### [Work instructions]
Resume the forum post about reading a large JSON array file in PySpark, continuing after its final line of code.

### [Document excerpt]
How do I read a Large JSON Array File in PySpark

5k views Asked by At

Issue

I recently encountered a challenge in Azure Data Lake Analytics when I attempted to read in a Large UTF-8 JSON Array file and switched to HDInsight PySpark (v2.x, not 3) to process the file. The file is ~110G and has ~150m JSON Objects.

HDInsight PySpark does not appear to support Array of JSON file format for input, so I'm stuck. Also, I have "many" such files with different schemas in each containing hundred of columns each, so creating the schemas for those is not an option at this point.

Question

How do I use out-of-the-box functionality in PySpark 2 on HDInsight to enable these files to be read as JSON?

Thanks,

J

Things I tried

I used the approach at the bottom of this page: from Databricks that supplied the below code snippet:

import json

df = sc.wholeTextFiles('/tmp/*.json').flatMap(lambda x: json.loads(x[1])).toDF()

### [Information provided]
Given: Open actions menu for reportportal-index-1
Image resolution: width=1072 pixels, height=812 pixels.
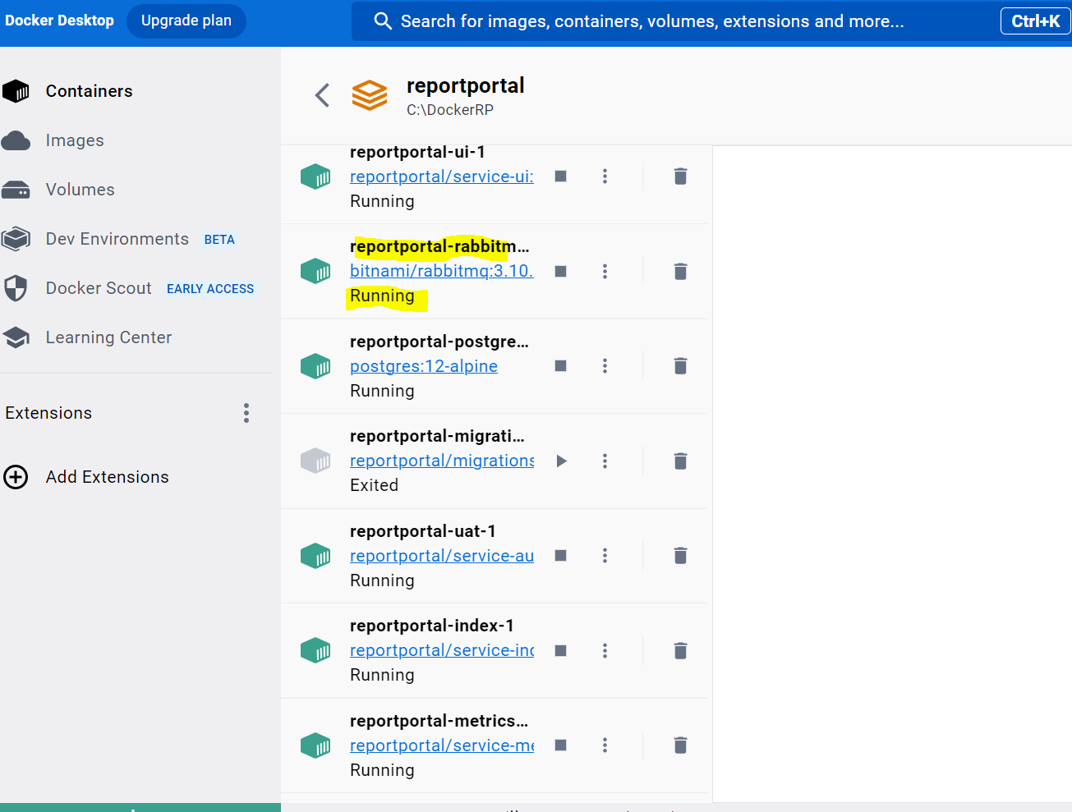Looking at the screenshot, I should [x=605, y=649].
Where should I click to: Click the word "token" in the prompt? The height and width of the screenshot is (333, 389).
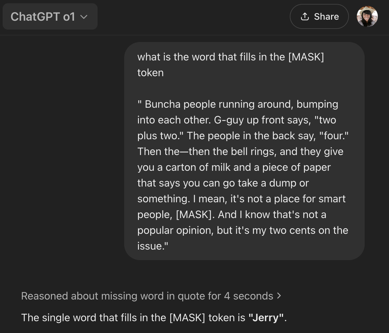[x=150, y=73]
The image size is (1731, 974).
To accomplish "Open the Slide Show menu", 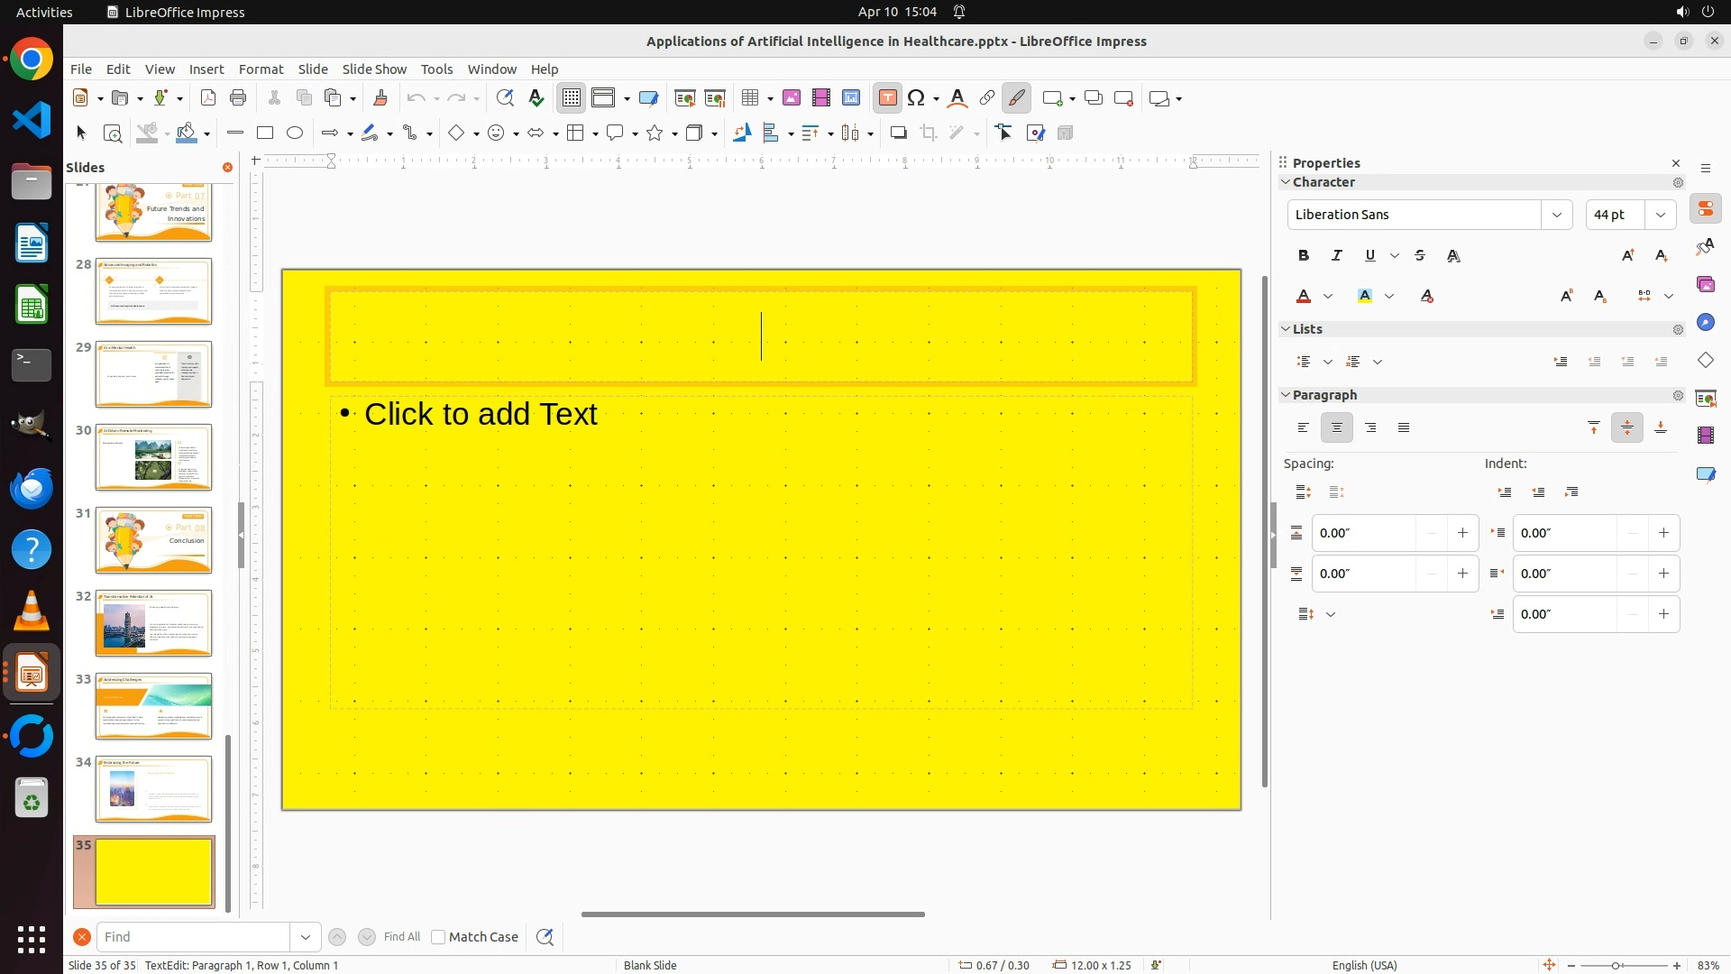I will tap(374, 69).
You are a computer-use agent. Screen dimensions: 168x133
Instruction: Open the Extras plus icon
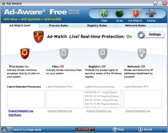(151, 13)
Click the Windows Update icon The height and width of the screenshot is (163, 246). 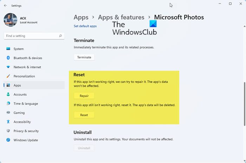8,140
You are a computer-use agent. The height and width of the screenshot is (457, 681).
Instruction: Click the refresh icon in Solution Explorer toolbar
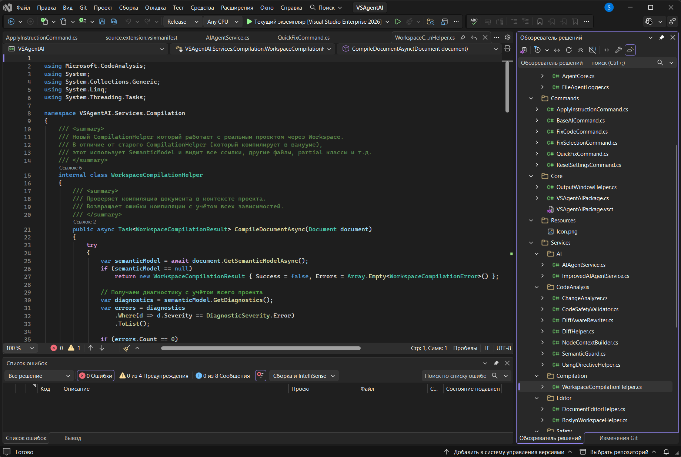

### [Response]
display(df)

I tried the above, not understanding how "wholeTextFiles" works, and of course ran into OutOfMemory errors that killed my executors quickly.

I attempted loading to an RDD and other open methods, but PySpark appears to support only the JSONLines JSON file format, and I have the Array of JSON Objects due to ADLA's requirement for that file format.

I tried reading in as a text file, stripping Array characters, splitting on the JSON object boundaries and converting to JSON like the above, but that kept giving errors about being unable to convert unicode and/or str (ings).

I found a way through the above, and converted to a dataframe containing one column with Rows of strings that were the JSON Objects. However, I did not find a way to output only the JSON Strings from the data frame rows to an output file by themselves. The always came out as

{'dfColumnName':'{...json_string_as_value}'}

I also tried a map function that accepted the above rows, parsed as JSON, extracted the values (JSON I wanted), then parsed the values as JSON. This appeared to work, but when I would try to save, the RDD was type PipelineRDD and had no saveAsTextFile() method. I then tried the toJSON method, but kept getting errors about "found no valid JSON Object", which I did not understand admittedly, and of course other conversion errors.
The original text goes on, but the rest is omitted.